The project was partly inspired by visiting Appalshop in Kentucky – in particular the work of Wendy Ewald, who ran the Mountain Photography Workshop there. (Jubilee Arts had hosted her exhibition ‘Portraits and Dreams: Photographs and Stories by Children of the Appalachians’ thanks to a connection with Side Gallery in Newcastle-upon-Tyne). During the project, monthly meetings were held, where our citizen photographers came together to share their images and stories, make their selection, and decide on the look and feel of the exhibition. They were asked to keep a brief written record of their photos for archival purposes. Clocking in 174 images, the final show was Britain’s largest exhibition at the time, shown in shopping centres as well as gallery spaces. It was a beautifully simple idea.
Only one person turned down the offer of a camera, a woman who worked in a Chinese takeaway next to the Conservative Club in Wednesbury, who said: ‘I never do anything except work here seven days a week.’ She came to the exhibition opening though (at the Council Chambers) and expressed regret she did not participate, after looking at the images of the Pakistani owner of a video hire store in West Bromwich, who most of his photographs from behind the counter in almost the same position.
At editorial sessions, participants were able to decide on sequencing, explanatory text or captions. One participant who came up with the idea of incorporating a fragment of street map in the corners of the mount to identify places in the area where the images were taken. After looking at various options for presentation, participants also demanded that the highest quality in terms of framing and printing.

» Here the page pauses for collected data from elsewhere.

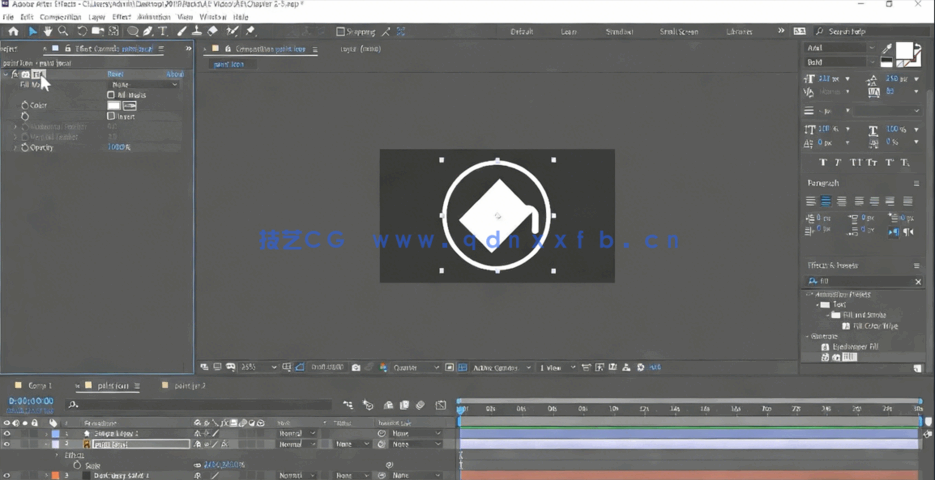The image size is (935, 480).
Task: Click the snapshot camera icon in the viewer
Action: coord(356,368)
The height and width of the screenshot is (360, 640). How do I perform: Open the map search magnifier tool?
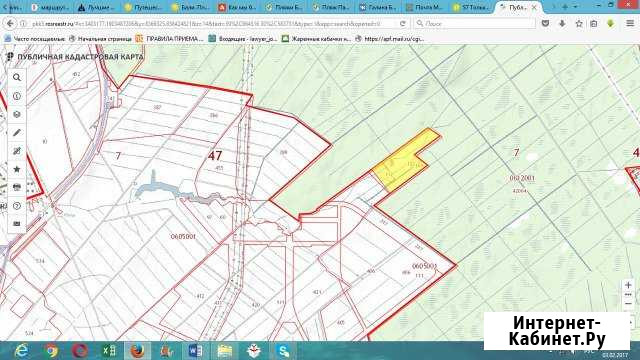(x=17, y=78)
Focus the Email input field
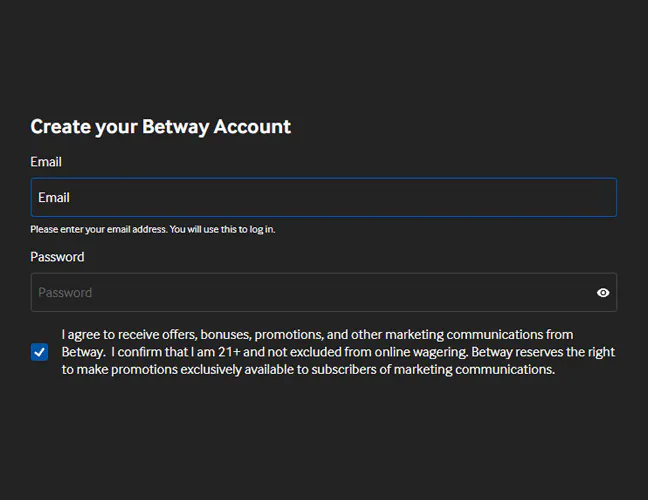This screenshot has height=500, width=648. click(323, 198)
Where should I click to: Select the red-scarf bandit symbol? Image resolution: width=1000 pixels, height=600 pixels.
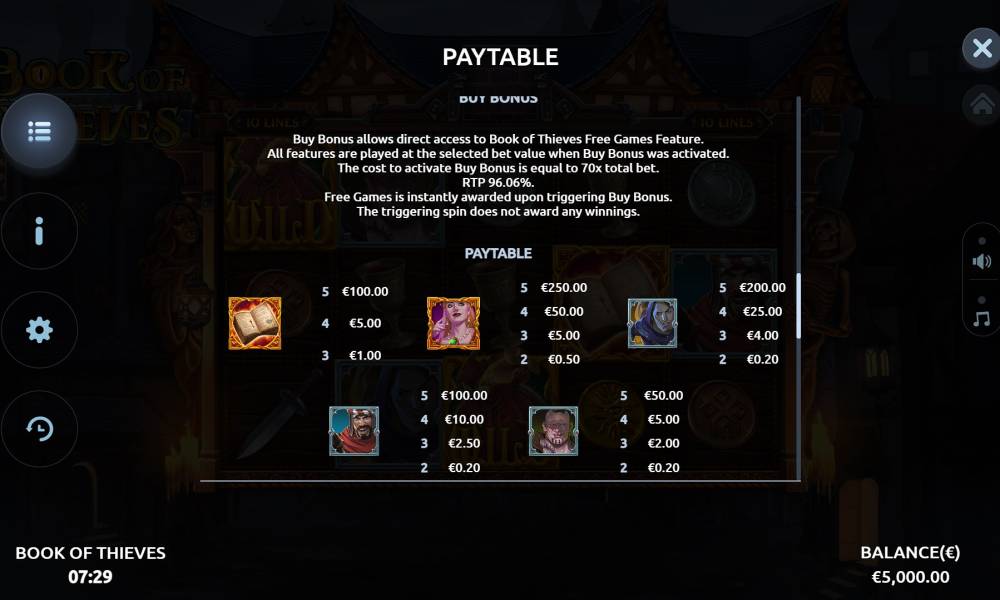pos(354,431)

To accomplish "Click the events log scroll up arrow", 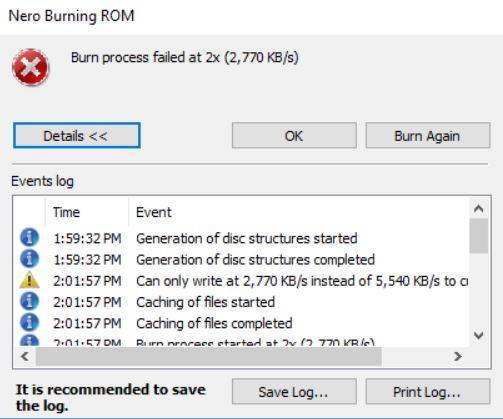I will tap(479, 209).
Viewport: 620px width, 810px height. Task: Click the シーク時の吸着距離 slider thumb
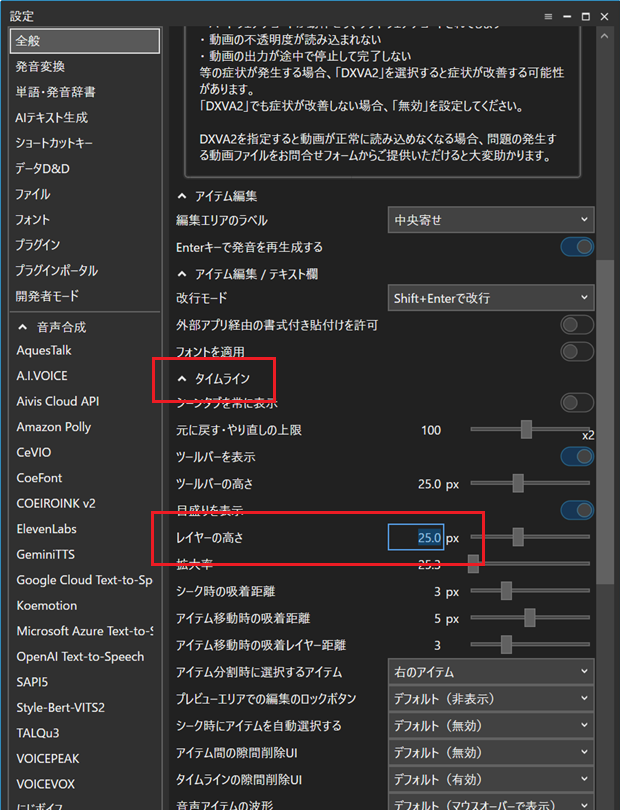[x=506, y=592]
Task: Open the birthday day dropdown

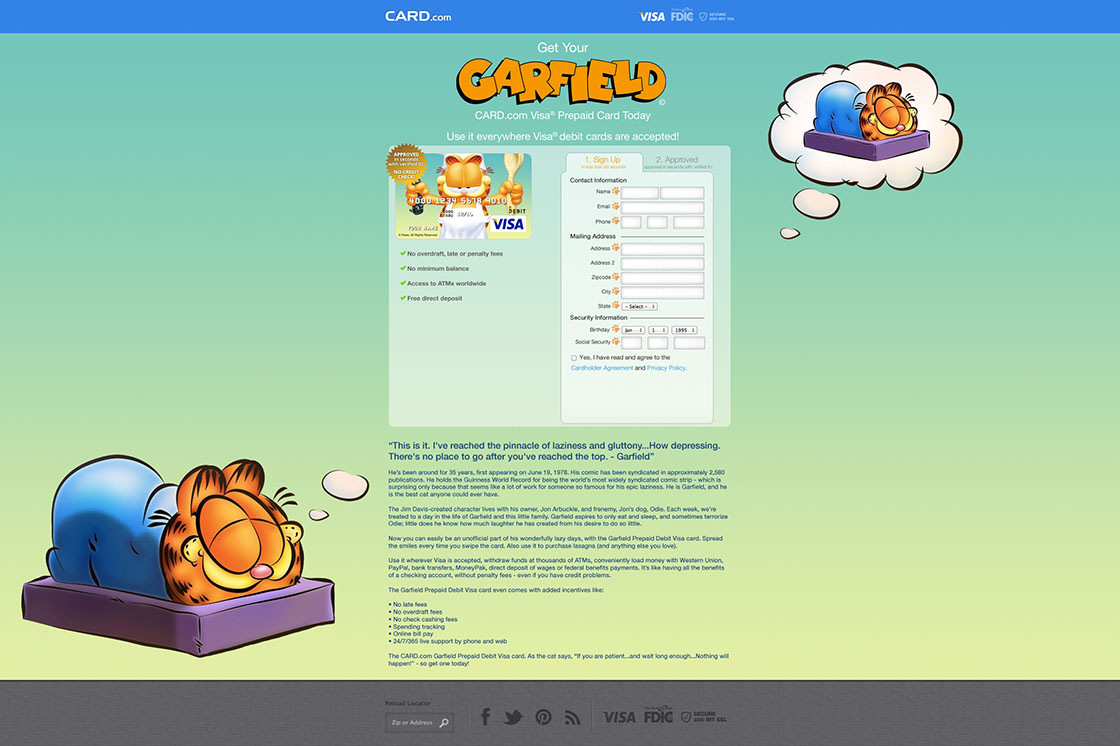Action: point(658,329)
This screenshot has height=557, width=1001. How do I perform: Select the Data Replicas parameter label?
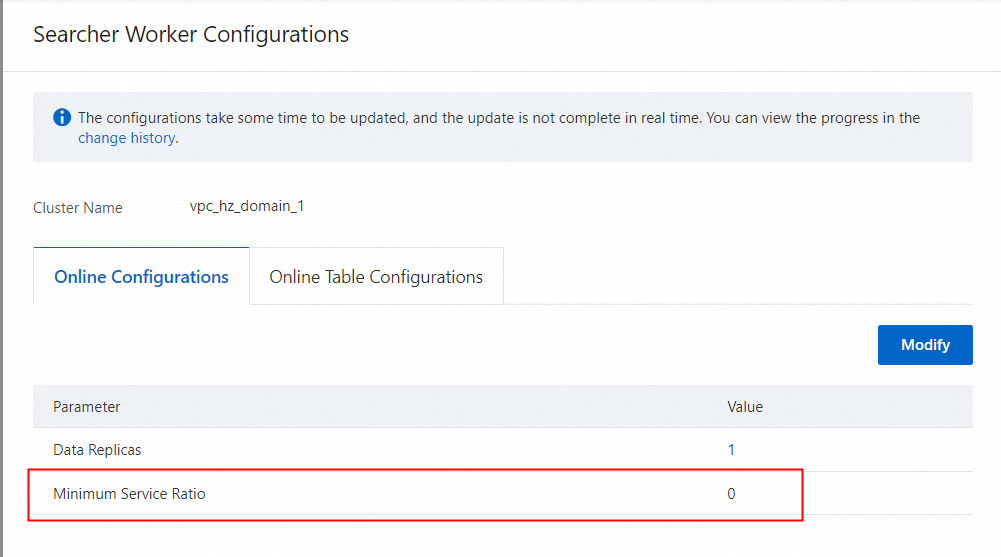coord(97,450)
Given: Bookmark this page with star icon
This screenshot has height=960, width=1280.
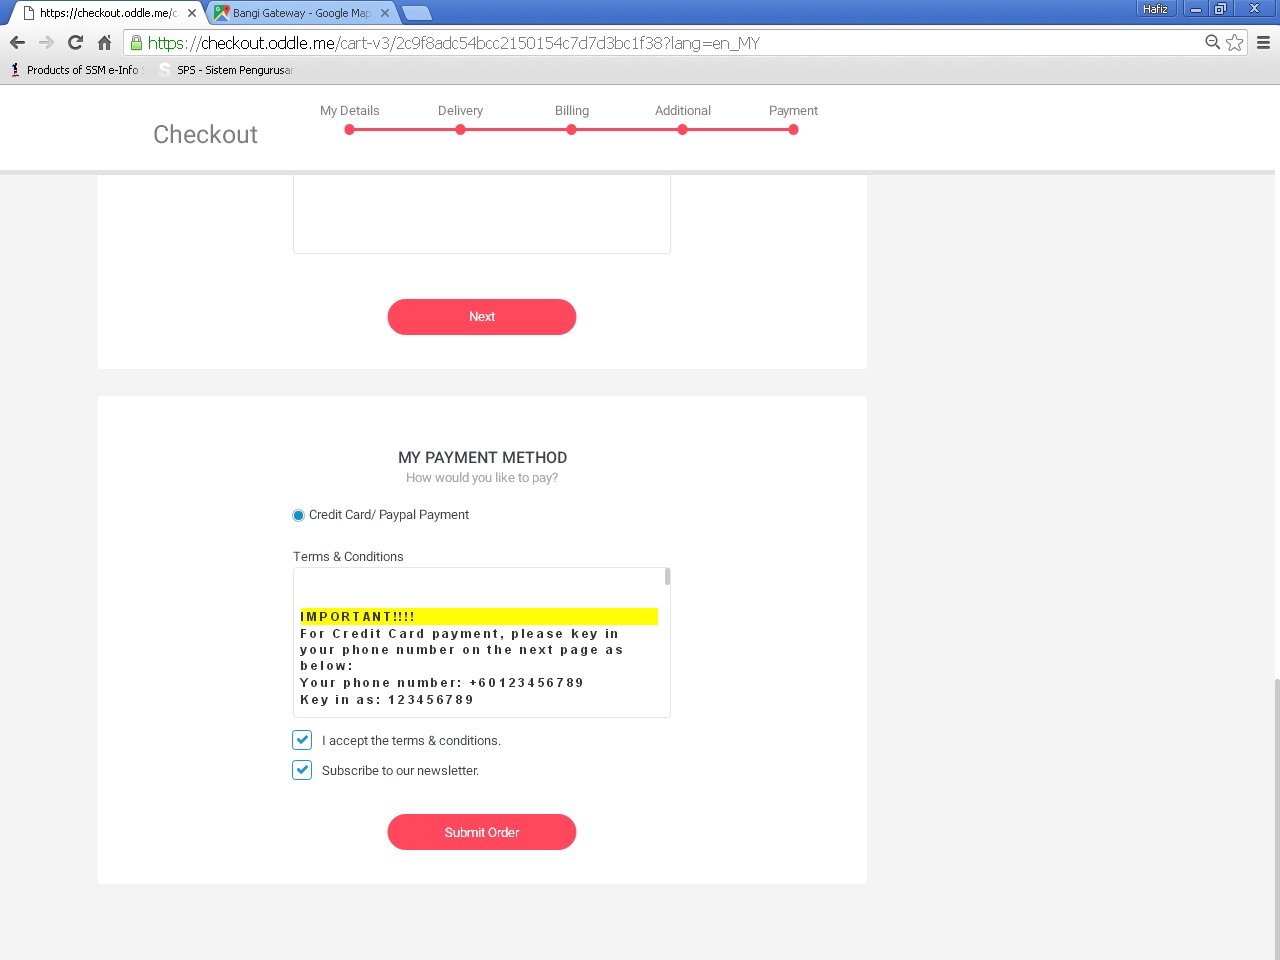Looking at the screenshot, I should point(1235,42).
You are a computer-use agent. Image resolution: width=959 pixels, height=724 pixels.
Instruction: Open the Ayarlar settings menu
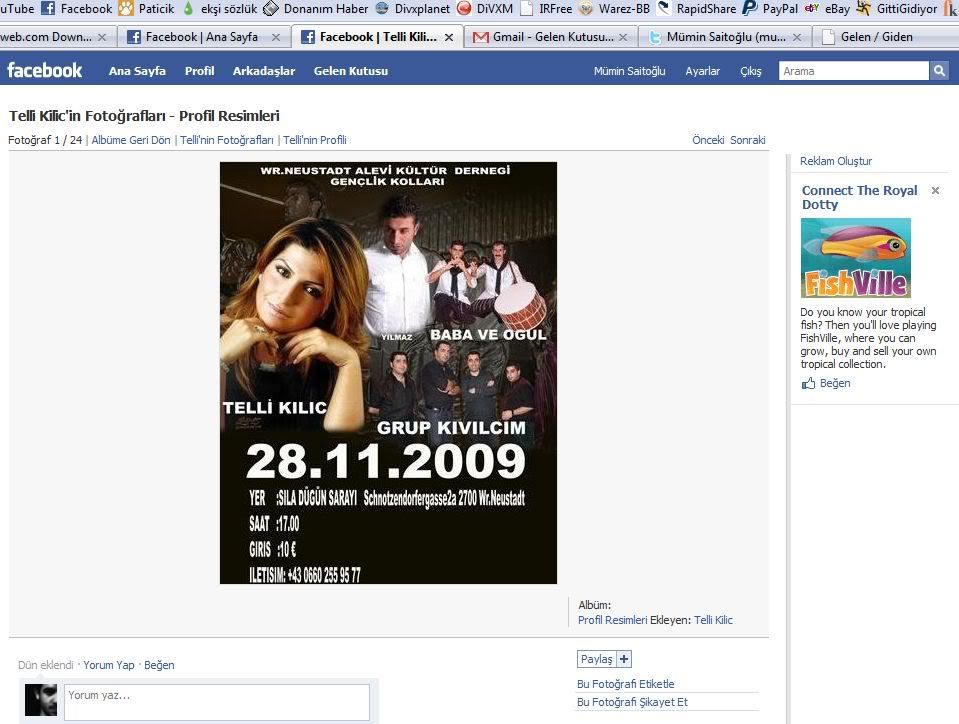702,72
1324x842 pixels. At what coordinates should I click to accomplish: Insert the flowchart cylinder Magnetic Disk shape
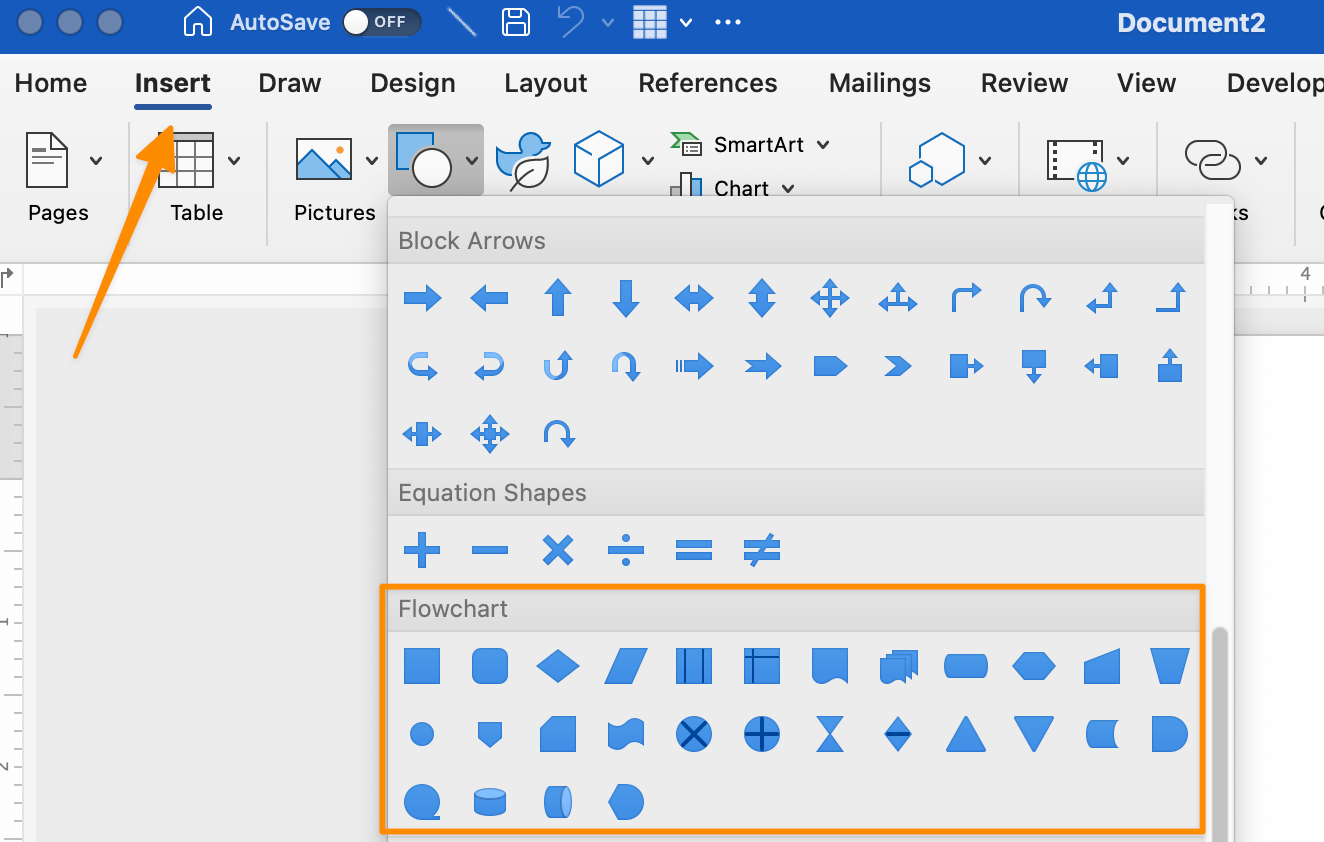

What was interesting (and a little surprising) was that very few of the people involved had any previous experience of taking photographs. One woman told us, “Oh my husband would never trust me to use the camera.” Also, only a quarter of the participants came to the opening launch at the Civic Centre. When asked why, mostly they replied “Why? It’s down the Queens Square all next month, I’m taking the family to see it there.”
Exhibition on show in Queens Square, West Bromwich 1991
This was one of several projects under the banner of ‘The People’s Portrait’, an antidote to stereotypical representations of local working class people, whose roots were not only in Blackheath, West Bromwich or Smethwick, but also of the Caribbean and the Punjab. The genesis of the idea came from an article in the Sunday Times Colour supplement in 1984 called ‘Black Country Blues: Ghetto Britain’. The journalist described his 48 hours in Sandwell as ‘probably the most depressing story I have ever worked on in my career’. The photographer generally chose to portray people behind bars, whether actual or implied or, at least, those were the images the editor chose to use. Locally, it was infamous for its partial view. Local people did not view things in quite the same way.
“The photo I have chosen has my family having their Sunday dinner. The photo consists of my Mother, Father and my niece. The food on the table is traditional Jamaican food. There’s rice and peas, chicken, yam, sweet potato and – a very well known drink to my family – carrot juice.”
“P.S. One of the pictures is spoilt my husband put thumb on the button while taking it out and I can’t remember which one it was.”
“I think the photos of everyday life portray life in Sandwell well. I think they portray life better than most leaflets I have picked up.”
“It was a bad week that week, ’cause the pushchair collapsed! Otherwise I’d have done loads more photos.”